The fact that there were no consequences from what he described demonstrated that the IPCC had much less interest in science than in advocacy, no matter how flimsy the basis.

This kind of bias may be a small part of the IPCC process, but unfortunately it brings everything into disrepute.

Defensive posts are busily being put up over the last week about how it's one little mistake in a massive document, busy scientists, there's still global warming, here's lot of peer reviewed papers that support the apocalypse, etc, etc.

But for those not already thoroughly convinced of the massive problem that awaits us from AGW, both the IPCC and their cheerleaders have really missed the point.

Leigh Jackson said...

I am convinced that serious problems may reasonably be anticipated - though we cannot be absolutely sure.
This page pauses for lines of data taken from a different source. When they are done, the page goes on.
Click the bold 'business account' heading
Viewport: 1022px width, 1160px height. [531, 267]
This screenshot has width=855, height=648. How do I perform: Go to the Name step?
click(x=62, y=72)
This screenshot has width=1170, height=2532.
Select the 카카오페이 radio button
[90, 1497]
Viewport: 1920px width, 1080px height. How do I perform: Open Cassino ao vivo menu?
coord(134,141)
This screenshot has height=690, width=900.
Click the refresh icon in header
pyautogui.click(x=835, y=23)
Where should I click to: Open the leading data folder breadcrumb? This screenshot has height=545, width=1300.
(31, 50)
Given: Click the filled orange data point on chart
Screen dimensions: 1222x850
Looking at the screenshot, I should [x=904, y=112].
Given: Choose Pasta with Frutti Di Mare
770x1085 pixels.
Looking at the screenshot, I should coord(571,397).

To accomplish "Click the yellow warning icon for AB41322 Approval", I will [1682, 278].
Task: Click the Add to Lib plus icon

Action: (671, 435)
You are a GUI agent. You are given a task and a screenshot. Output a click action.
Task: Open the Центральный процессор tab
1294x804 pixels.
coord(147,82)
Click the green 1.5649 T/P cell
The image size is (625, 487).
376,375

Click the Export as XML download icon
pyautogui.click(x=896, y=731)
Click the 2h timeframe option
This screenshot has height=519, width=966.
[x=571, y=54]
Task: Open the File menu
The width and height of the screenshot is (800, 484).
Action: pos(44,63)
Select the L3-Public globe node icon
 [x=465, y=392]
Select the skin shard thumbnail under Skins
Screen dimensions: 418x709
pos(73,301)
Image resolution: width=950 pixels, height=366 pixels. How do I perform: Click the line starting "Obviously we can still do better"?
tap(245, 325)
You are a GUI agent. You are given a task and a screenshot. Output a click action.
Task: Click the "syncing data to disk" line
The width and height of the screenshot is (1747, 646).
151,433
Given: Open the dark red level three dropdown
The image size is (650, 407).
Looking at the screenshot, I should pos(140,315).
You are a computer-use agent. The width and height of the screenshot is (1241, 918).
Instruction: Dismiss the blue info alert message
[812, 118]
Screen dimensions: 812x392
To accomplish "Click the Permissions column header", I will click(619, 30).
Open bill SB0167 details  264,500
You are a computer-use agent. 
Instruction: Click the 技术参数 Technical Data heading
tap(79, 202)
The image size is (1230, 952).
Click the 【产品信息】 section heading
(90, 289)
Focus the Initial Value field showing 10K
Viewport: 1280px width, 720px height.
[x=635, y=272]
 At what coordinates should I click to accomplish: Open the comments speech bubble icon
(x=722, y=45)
I do not think we ought to carry on regardless.

To take such a sanguine view of the possible risks is as foolish as raising fears of inevitable catastrophe if we do nothing.

Marco said...

@Hans von Storch & Reiner Grundmann:
Libel laws in the UK may be quite strict, but faulty quotes are not libel. If David Rose would call someone a thief, they may have a chance. Here, at best, Lal could claim he was misquoted.

And that he was misquoted is not unlikely. David Rose has previously 'quoted' Latif as claiming that several decades of cooling were coming (also claiming that Keenlyside et al predicts as much). Latif has noted quite the surprise at being quoted as such in the Guardian.

Hans von Storch said...

Thanks, Marco,
I suggest we wait for independent confirmation of this quote by Murari Lal. Quotes in the media are not always repeating what somebody said, but what somebody heard, or wanted to hear.

Marco said...

As expected, Lal denies having made the comments David Rose claims in the Daily Mail:
http://climateprogress.org/2010/01/25/un-scientist-refutes-daily-mail-claim-himalayan-glacier-2035-ipcc-mistake-not-politically-motivated/
Sorry for all the Romm-babble, Lal's comments are about 1/3 down the page (unless many more comments are added).

Hans von Storch said...

I just read on
http://dotearth.blogs.nytimes.com/2010/01/19/heat-over-faulty-un-view-of-asian-ice/


"[UPDATE, 1/27: Here's an email from Murari Lal, a lead author on the chapter on Asia in the 2007 impacts report from the Intergovernmental Panel on Climate Change:

I am not a Glaciologist but a Climatologist and the statement attributed to me in "Glacier scientist: I knew data hadn't been verified” By David Rose in UK Daily Mail on 24th January 2010 has been wrongly placed. I never said this story at any time and strongly condemn the writer for attributing this to me.

More specifically, I never said during my conversation with Rose the following statements being attributed to me:

(a) 'it was included purely to put political pressure on world leaders.'

(b) ‘It related to several countries in this region and their water sources. We thought that if we can highlight it, it will impact policy-makers and politicians and encourage them to take some concrete action.'

(c) ‘It had importance for the region, so we thought we should put it in.’, and

(d) ‘We as authors followed them to the letter,’ he said. ‘Had we received information that undermined the claim, we would have included it.’."


Also: In a note to the I.P.C.C. office, a copy of which was sent to The Times, he wrote:

"Dear sirs, The statement attributed to me in 'Glacier scientist: I knew data hadn't been verified' By David Rose in UK Daily Mail on 24th January 2010 has been wrongly placed. I never said this story at any time and strongly condemn the writer for attributing this to me."


I would guess this makes clear that Dr. Lal is objecting the "quote" attributed to him.